[Stored records]
--- START ---

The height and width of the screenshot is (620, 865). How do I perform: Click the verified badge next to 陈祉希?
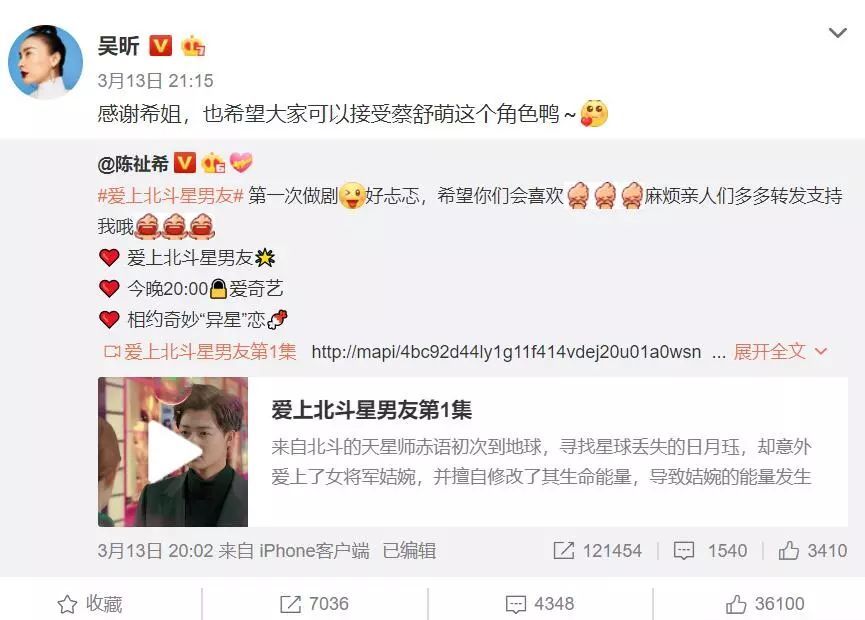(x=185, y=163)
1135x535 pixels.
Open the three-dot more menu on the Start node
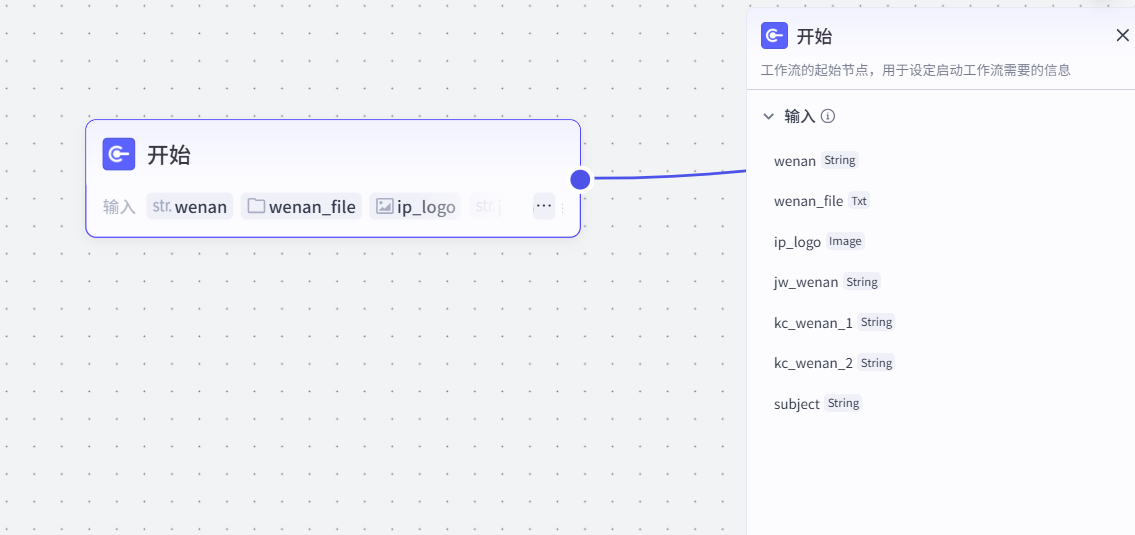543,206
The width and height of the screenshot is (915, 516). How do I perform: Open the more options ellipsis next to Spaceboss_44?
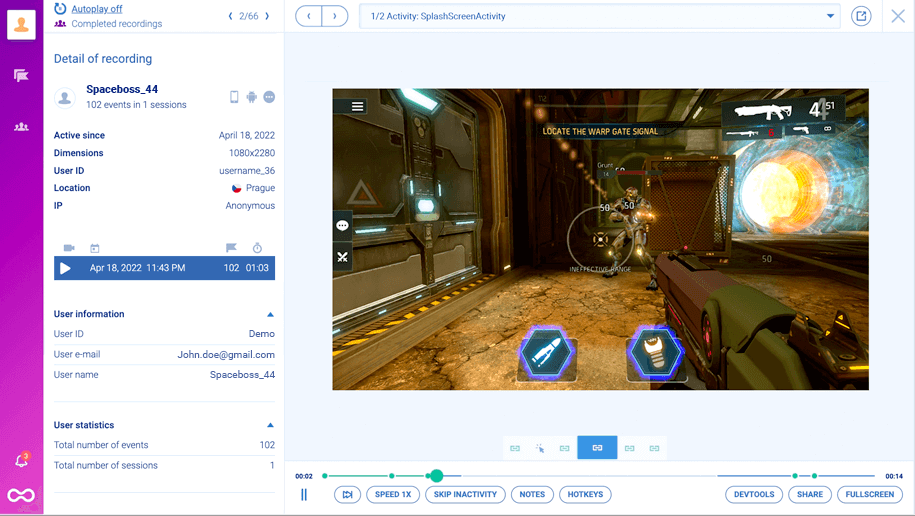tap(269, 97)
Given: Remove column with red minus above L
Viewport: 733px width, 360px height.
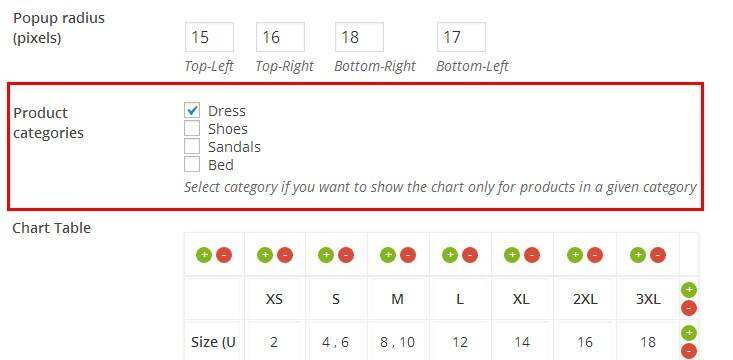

--- END ---

## Work order:
Set down every record above exactly as it stands, but skip the pictures.

## Answer section:
The height and width of the screenshot is (620, 865). How do I perform: Click the verified badge next to 陈祉希?
(x=185, y=163)
1135x535 pixels.
Open the three-dot more menu on the Start node
543,206
The width and height of the screenshot is (915, 516). How do I perform: Open the more options ellipsis next to Spaceboss_44?
tap(269, 97)
Given: Remove column with red minus above L
Viewport: 733px width, 360px height.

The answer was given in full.